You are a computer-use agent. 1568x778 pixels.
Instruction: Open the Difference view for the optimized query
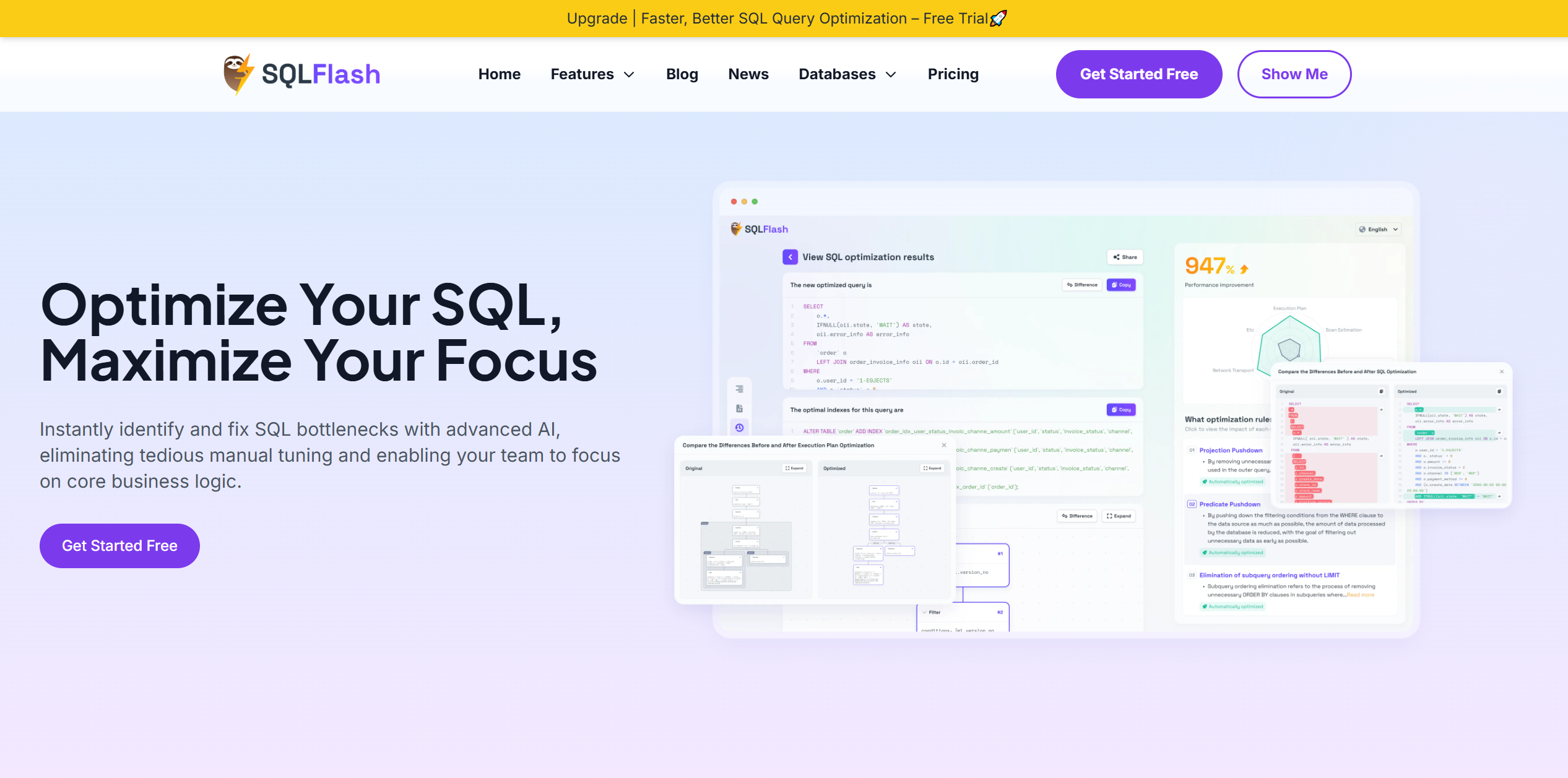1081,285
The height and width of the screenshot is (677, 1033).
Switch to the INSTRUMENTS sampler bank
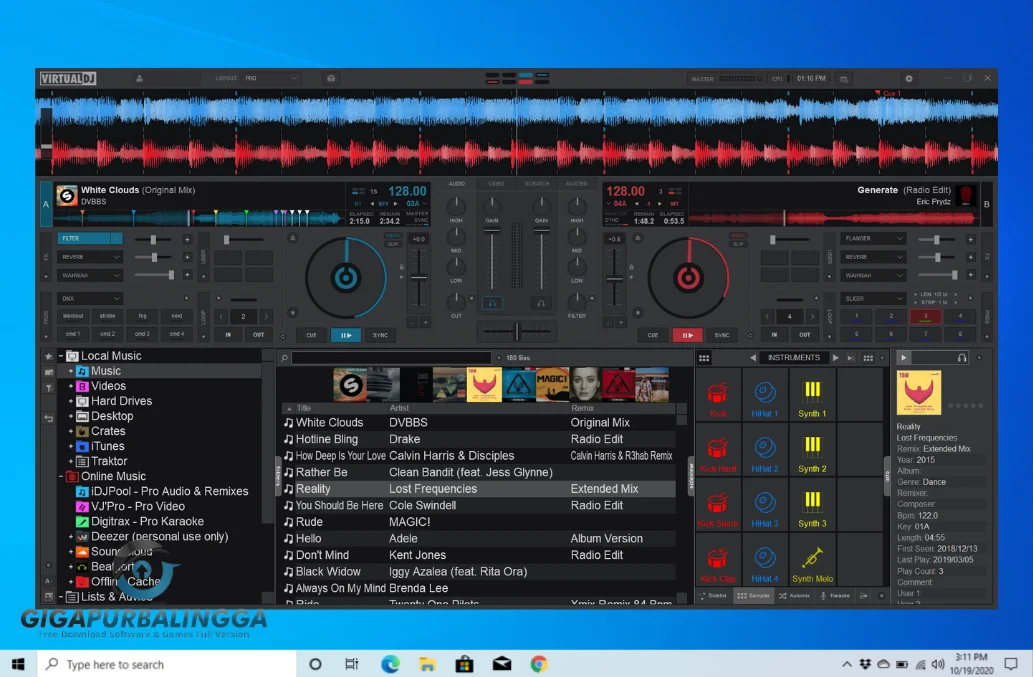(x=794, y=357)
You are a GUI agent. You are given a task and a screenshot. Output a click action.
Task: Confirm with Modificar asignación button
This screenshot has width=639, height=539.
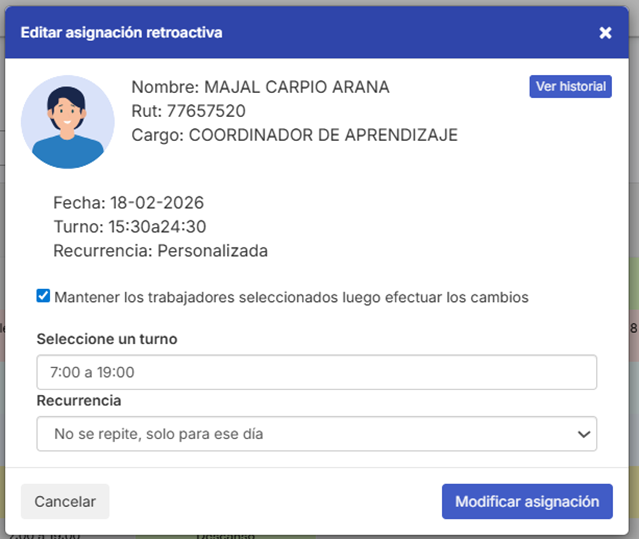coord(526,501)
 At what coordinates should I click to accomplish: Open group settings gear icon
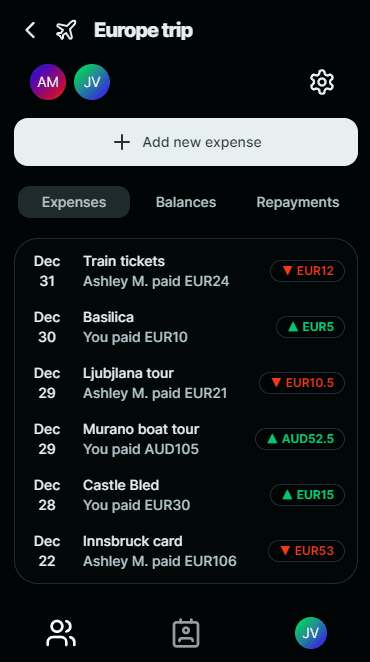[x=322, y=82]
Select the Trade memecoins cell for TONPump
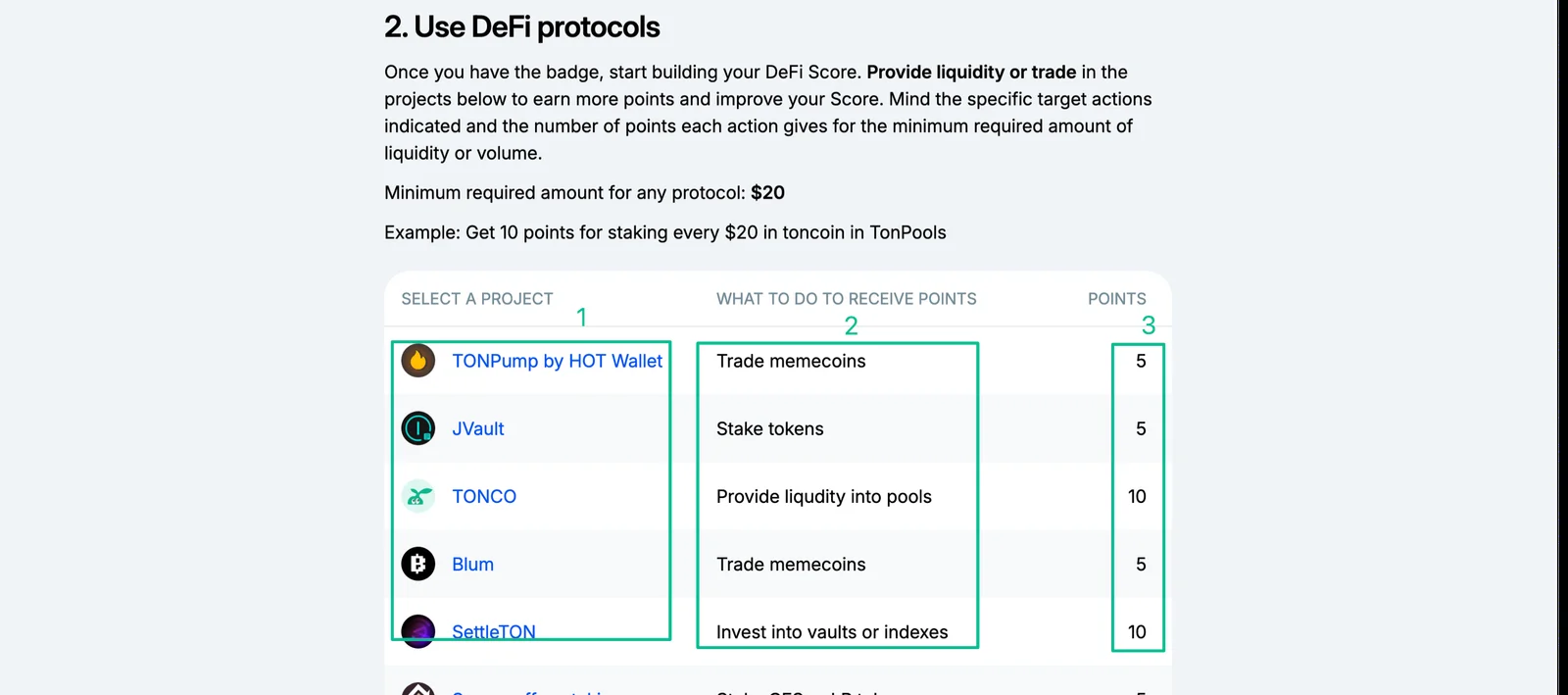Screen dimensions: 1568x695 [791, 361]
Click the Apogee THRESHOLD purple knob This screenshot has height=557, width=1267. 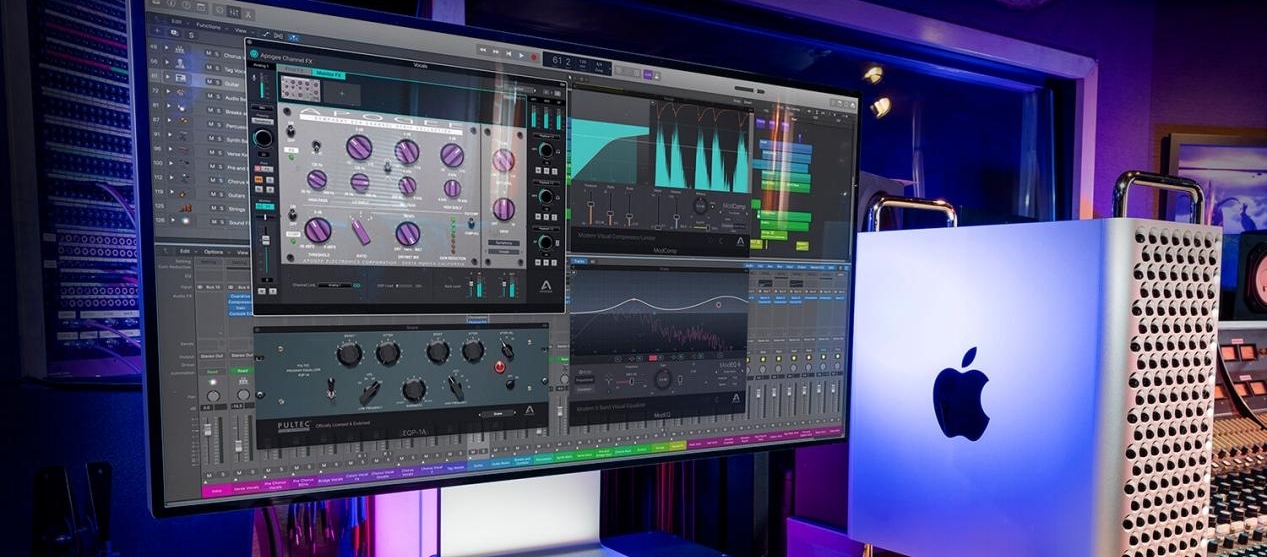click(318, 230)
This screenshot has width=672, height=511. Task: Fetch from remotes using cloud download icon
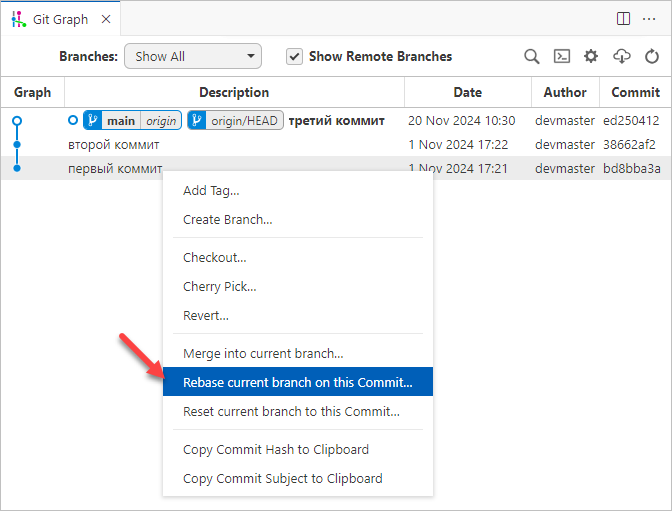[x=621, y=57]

--------------------------------

- Instructions to follow -
Please edit the items from the start through the line holding "[x=322, y=82]", inclusive, replacing "gear icon" with "cog icon" and leaving everything else unchanged. Leave the pictures out of your answer.

- Output -
You are a computer-use agent. 1568x778 pixels.
Instruction: Open the Difference view for the optimized query
1081,285
The height and width of the screenshot is (677, 1033).
Switch to the INSTRUMENTS sampler bank
(x=794, y=357)
You are a GUI agent. You are given a task and a screenshot. Output a click action.
Task: Confirm with Modificar asignación button
This screenshot has width=639, height=539.
coord(526,501)
 At what coordinates should I click to accomplish: Open group settings cog icon
[x=322, y=82]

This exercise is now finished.